Por Ángela Meléndez.
Edición 451 – diciembre 2019.
A todos nos ha pasado. Escuchamos una canción y, de repente, se nos eriza la piel. Puede ser una melodía conocida o una nueva, el efecto es el mismo: un escalofrío recorre la piel y hasta dan ganas de llorar.
¿Por qué la música tiene ese efecto? Mucho se ha estudiado al respecto y hoy existen algunas claves para entender cómo y por qué nuestro cuerpo y cerebro reaccionan ante estímulos musicales.
Primero hay que entender que existe escasa evidencia de que otras especies tengan la “maquinaria mental” para decodificar la música de la manera en que los humanos lo hacen, o para disfrutar de ella, pues este ejercicio involucra a regiones del cerebro de “orden superior” más evolucionadas en los humanos.

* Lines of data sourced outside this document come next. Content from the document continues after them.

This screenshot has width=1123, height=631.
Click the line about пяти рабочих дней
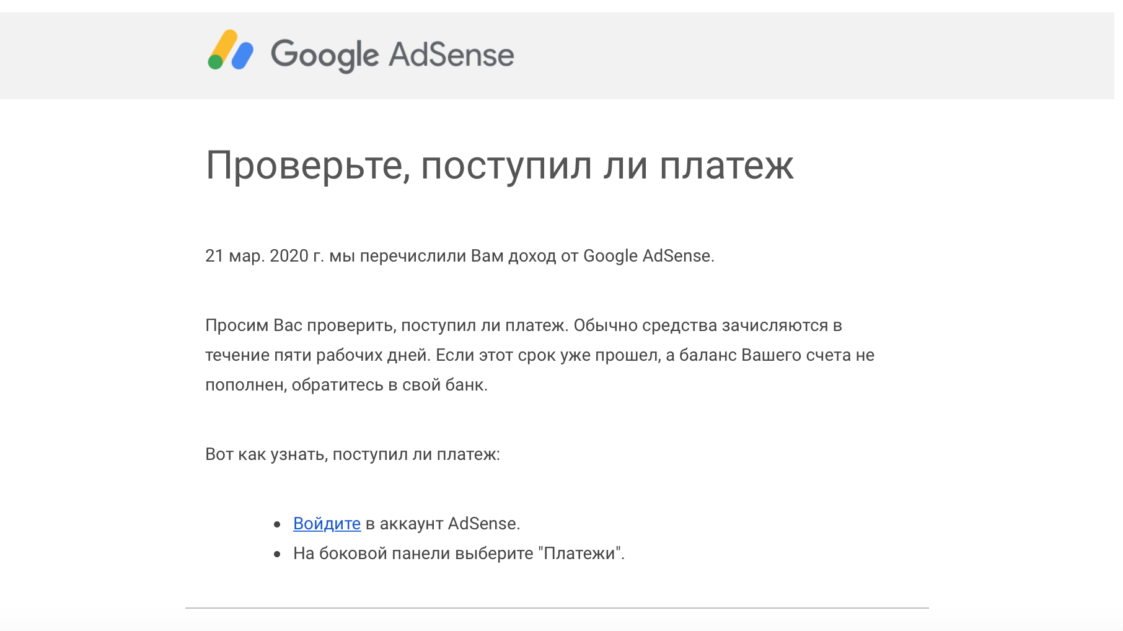click(540, 355)
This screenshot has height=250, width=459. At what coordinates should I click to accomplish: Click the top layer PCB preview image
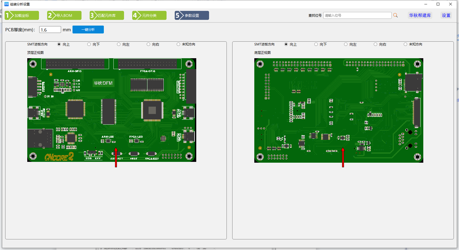112,110
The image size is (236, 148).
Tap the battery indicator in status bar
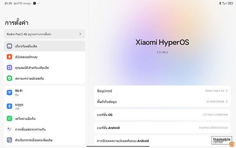(x=230, y=3)
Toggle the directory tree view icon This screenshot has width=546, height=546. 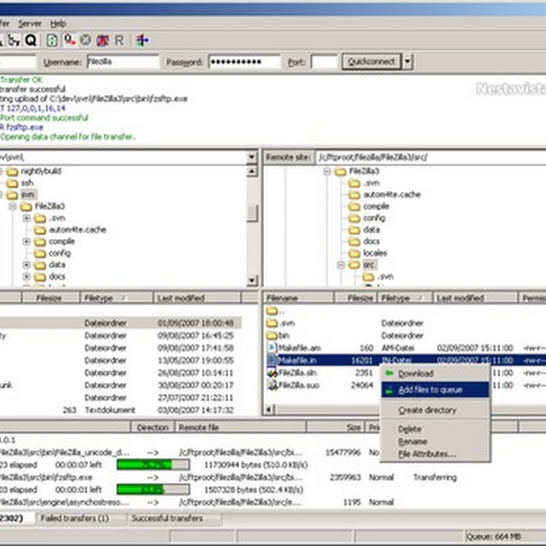click(x=14, y=40)
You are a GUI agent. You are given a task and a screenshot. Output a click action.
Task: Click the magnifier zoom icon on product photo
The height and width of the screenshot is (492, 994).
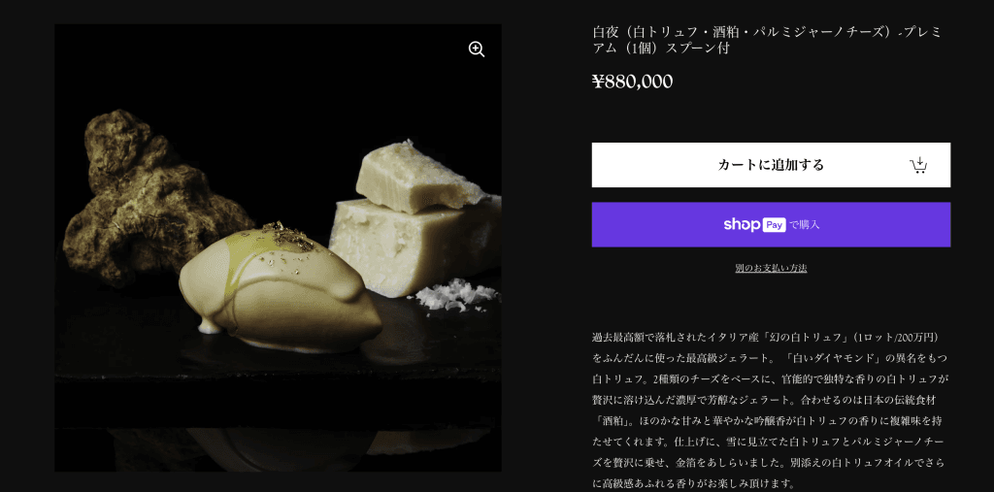477,49
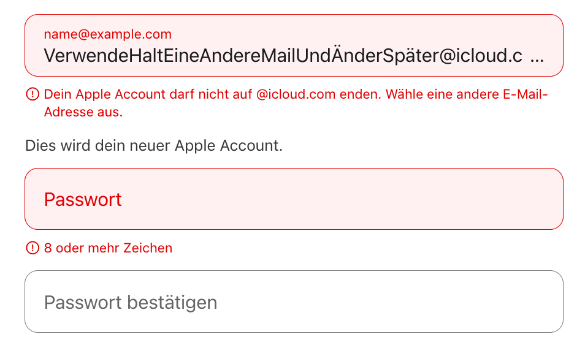Click the word Zeichen in the password error
This screenshot has height=364, width=585.
click(x=148, y=248)
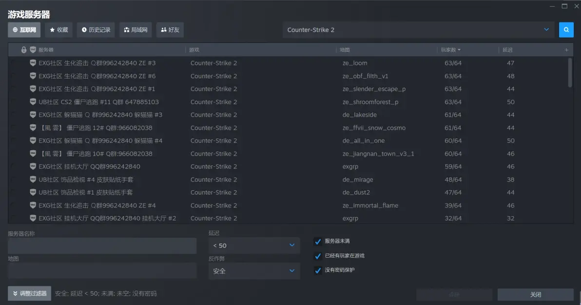The height and width of the screenshot is (305, 581).
Task: Click the VAC shield icon on the de_dust2 server row
Action: coord(33,192)
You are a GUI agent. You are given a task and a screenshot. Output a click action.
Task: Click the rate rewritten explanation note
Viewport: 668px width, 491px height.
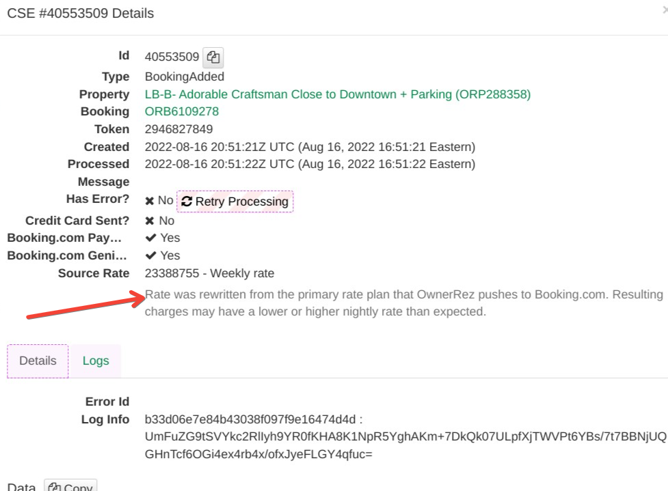[403, 303]
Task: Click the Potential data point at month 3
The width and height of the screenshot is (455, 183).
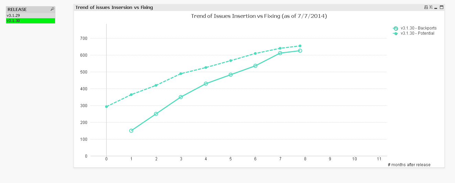Action: coord(181,74)
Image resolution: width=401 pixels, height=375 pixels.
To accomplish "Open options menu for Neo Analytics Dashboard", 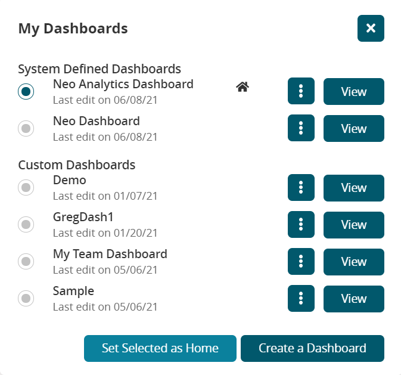I will [301, 91].
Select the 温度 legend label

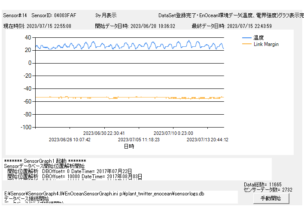(x=259, y=38)
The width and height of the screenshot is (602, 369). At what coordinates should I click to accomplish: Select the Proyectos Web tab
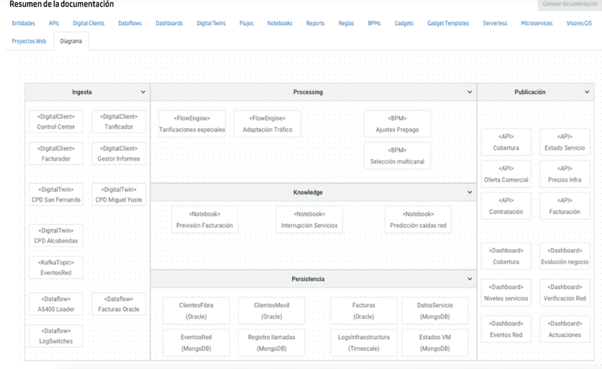29,41
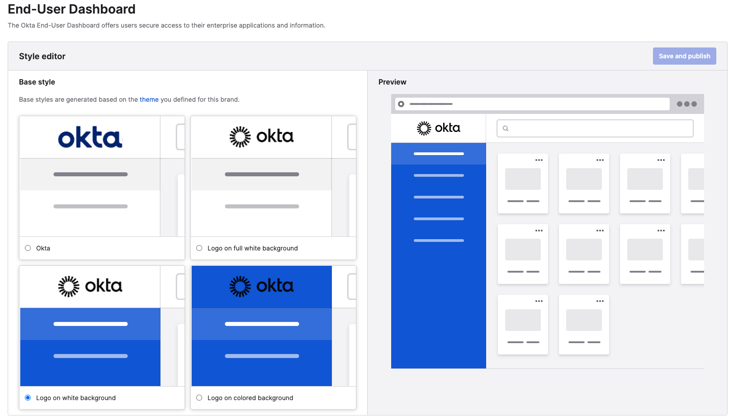Click the colored background style thumbnail
The image size is (738, 420).
coord(273,326)
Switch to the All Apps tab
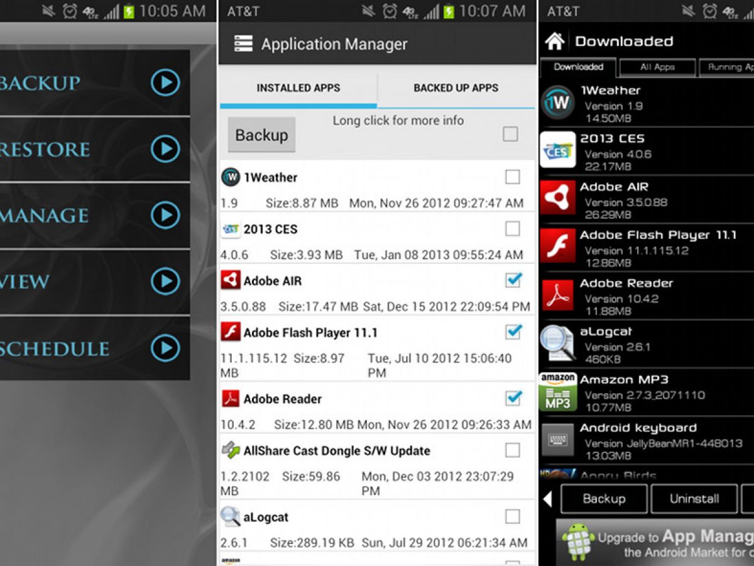Screen dimensions: 754x566 (657, 67)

Es decir, el deleite de la música está reservado para la especie humana. Y así lo ha comprobado Robert Zatorre, el neurocientífico argentino radicado en Canadá, cuyo trabajo se enfoca en la cognición auditiva con especial énfasis en dos habilidades complejas y característicamente humanas: el habla y la música.

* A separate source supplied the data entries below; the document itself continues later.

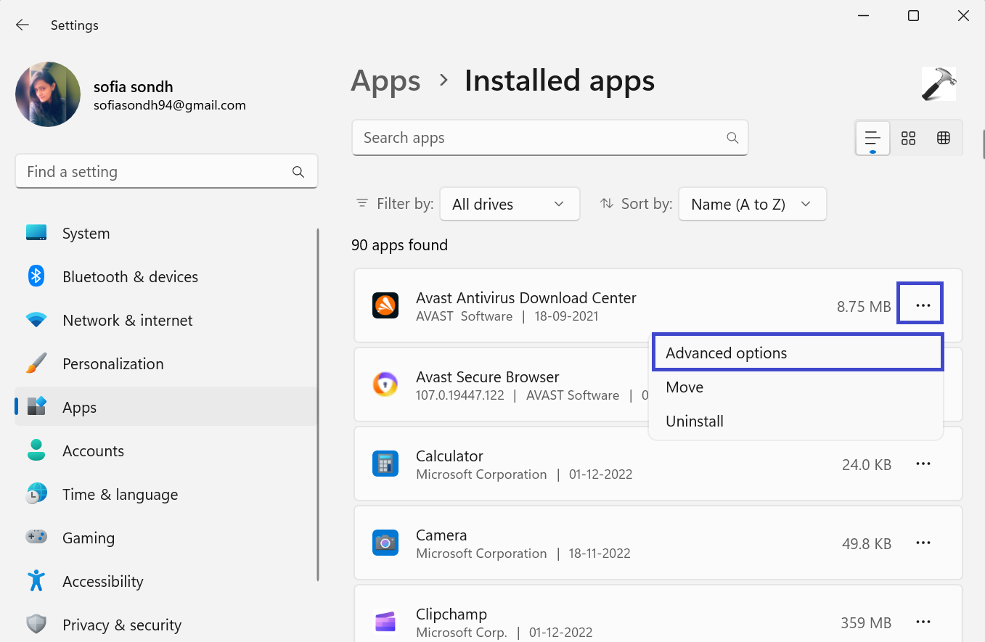Click the Apps breadcrumb link
985x642 pixels.
pyautogui.click(x=385, y=81)
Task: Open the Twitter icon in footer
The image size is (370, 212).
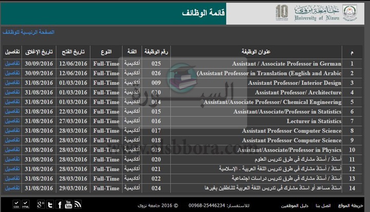Action: tap(50, 204)
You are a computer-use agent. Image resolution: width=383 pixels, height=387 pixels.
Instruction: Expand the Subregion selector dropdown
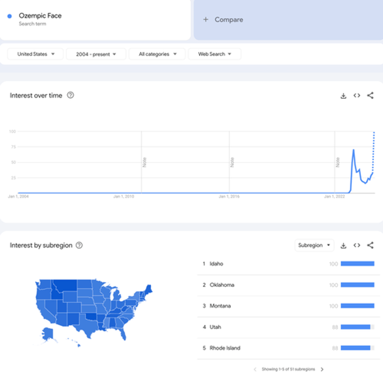[314, 245]
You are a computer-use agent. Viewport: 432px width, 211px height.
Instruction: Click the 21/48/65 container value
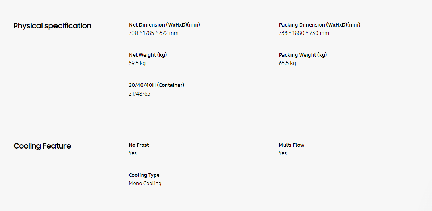click(x=139, y=94)
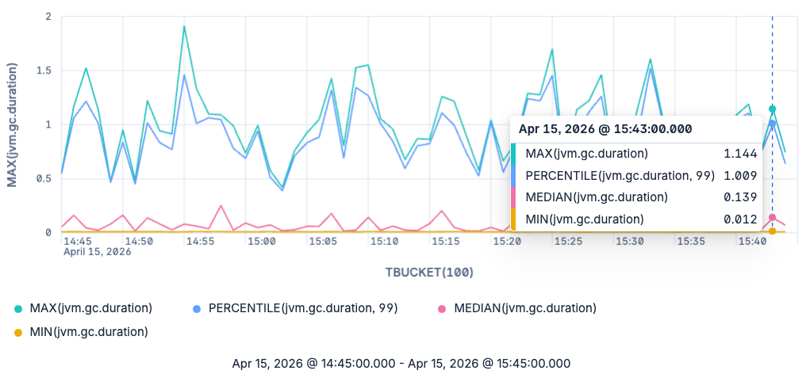This screenshot has width=806, height=378.
Task: Click the teal MAX legend dot
Action: 18,309
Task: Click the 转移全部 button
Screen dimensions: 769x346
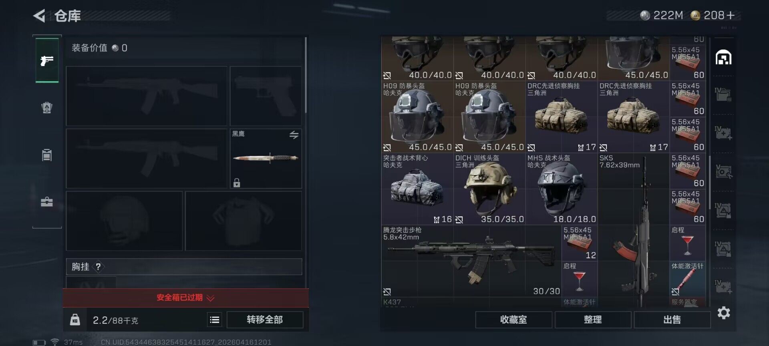Action: pos(265,320)
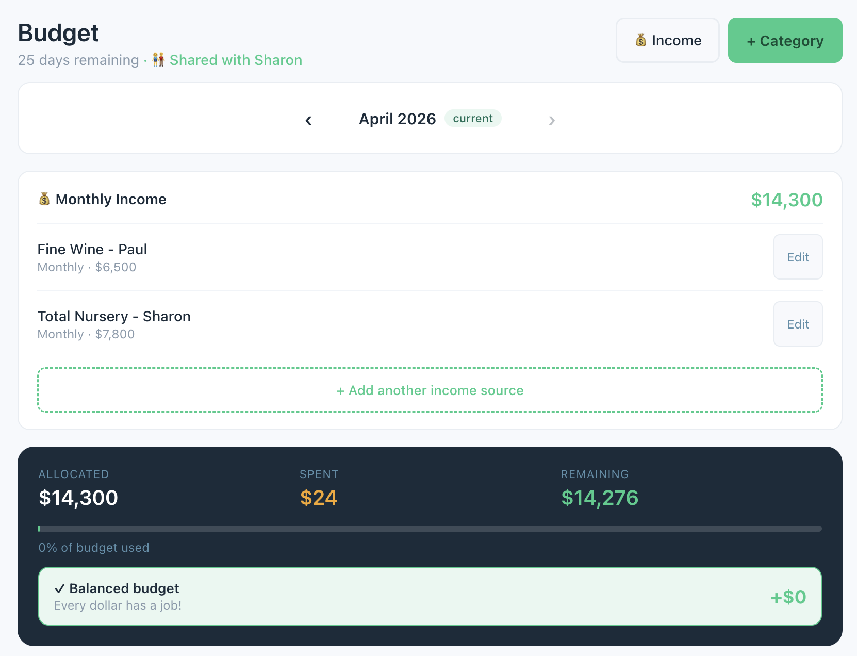Select the Total Nursery - Sharon row title

point(114,316)
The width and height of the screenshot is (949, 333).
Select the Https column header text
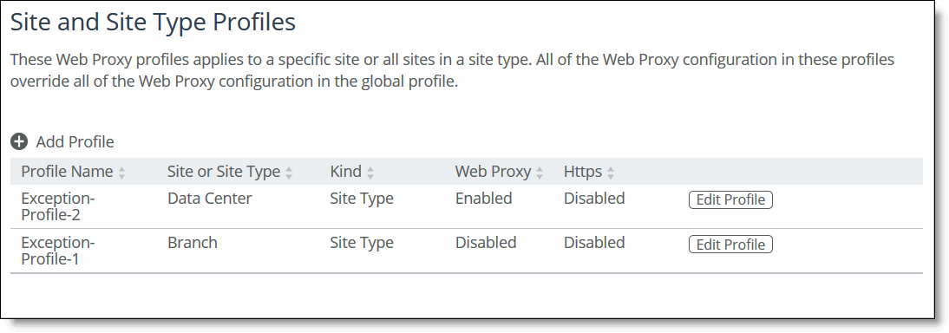point(583,172)
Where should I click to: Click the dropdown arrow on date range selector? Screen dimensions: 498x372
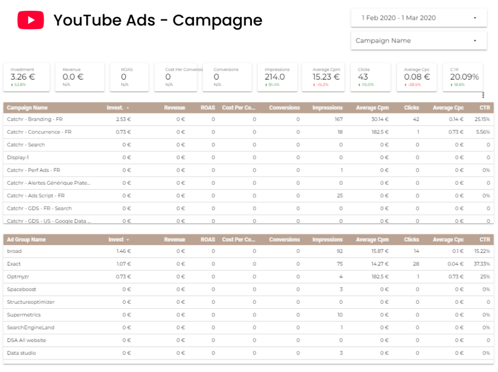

En su texto De la percepción al placer: la música y sus sustratos neuronales, Zatorre explica que “los seres humanos utilizamos el sonido para comunicar representaciones cognitivas y estados internos, incluyendo la emoción”, por lo que tanto el habla como la música “constituyen señales específicas de la especie”.
Con esto claro, ¿por qué una canción nos puede hacer llorar? Recientes investigaciones de Zatorre en la Universidad McGill, en Montreal, mostraron que las respuestas emocionales fuertes a la música liberan dopamina en el núcleo accumbens del cerebro, al que se le atribuye una función importante en el placer, incluyendo la risa y la recompensa.
Esa liberación de dopamina genera en la persona emociones similares a las de la comida o el sexo. Todo ello relacionado con las expectativas que genera la música sobre el individuo incluso antes de ser escuchada, pues su poder evocador proviene de la capacidad de generar, provocar, sorprender e incluso traicionar las expectativas del oyente.
En otras palabras, hay emoción cuando las expectativas se cumplen y el siguiente tono de la melodía es precisamente el que nuestro cerebro esperaba, pero lo mismo ocurre cuando la melodía cambia abruptamente, con lo que “las lágrimas que asociamos al placer de una profunda experiencia musical pueden ser causadas al estimular nuestro sistema nervioso y al excitar, frustrar y satisfacer nuestras expectativas”, afirma el profesor John Sloboda, de la Universidad de Keele (Inglaterra), quien experimentó con 83 personas haciéndoles escuchar pasajes musicales y preguntándoles sobre sus emociones.
Sloboda concluyó que las lágrimas eran provocadas sobre todo por las variaciones melódicas, o notas de gracia, es decir, “cuando una nota por encima o por debajo del tono principal que la precede crea una cierta tensión, que luego es liberada al sonar el tono principal”. Esto significa que las respuestas emocionales son causadas “por confirmaciones y violaciones de las expectativas de quien escucha: cuando esperamos que la melodía vuelva a la tónica, tanto el retraso como su efectiva llegada producen una respuesta emocional”.
Además, esto demuestra que únicamente los humanos somos capaces de entender el valor conceptual de un elemento abstracto como la música, pues los experimentos revelan una relación directa entre los índices objetivos de la excitación y los sentimientos subjetivos de placer.
Lo anterior quiere decir que la música es percibida por el cerebro como una recompensa, a pesar de no ser una necesidad biológica, y ahí reside precisamente su magia porque, además, tiene otros efectos corporales como la mejora del ritmo cardiaco, de la respiración o la temperatura.
Por otro lado, tiene relación con la psiquis humana y los recuerdos que almacenamos en nuestra mente por años de años, tanto así que una melodía devuelve emociones pasadas y trae de vuelta en apenas unos segundos a un primer amor, las fiestas de la adolescencia o la primera vez que nos rompieron el corazón.
La profesora Elizabeth Margulis, directora del Laboratorio de Cognición de Música de la Universidad de Arkansas, da cuenta en el estudio “On repeat: how music plays in the mind” (“Cómo la música juega en la mente”) de que ese fenómeno emocional se produce, además, por la repetición, no solo como referencia al número de veces que escuchamos una misma canción, sino a la estructura reiterativa de la música, lo que le permite al cerebro adelantarse a lo que viene y alcanzar los niveles de satisfacción mencionados, que se revelan al escuchar la Quinta Sinfonía de Beethoven, un pasillo de Julio Jaramillo, el himno nacional o incluso —espero que no— un reguetón.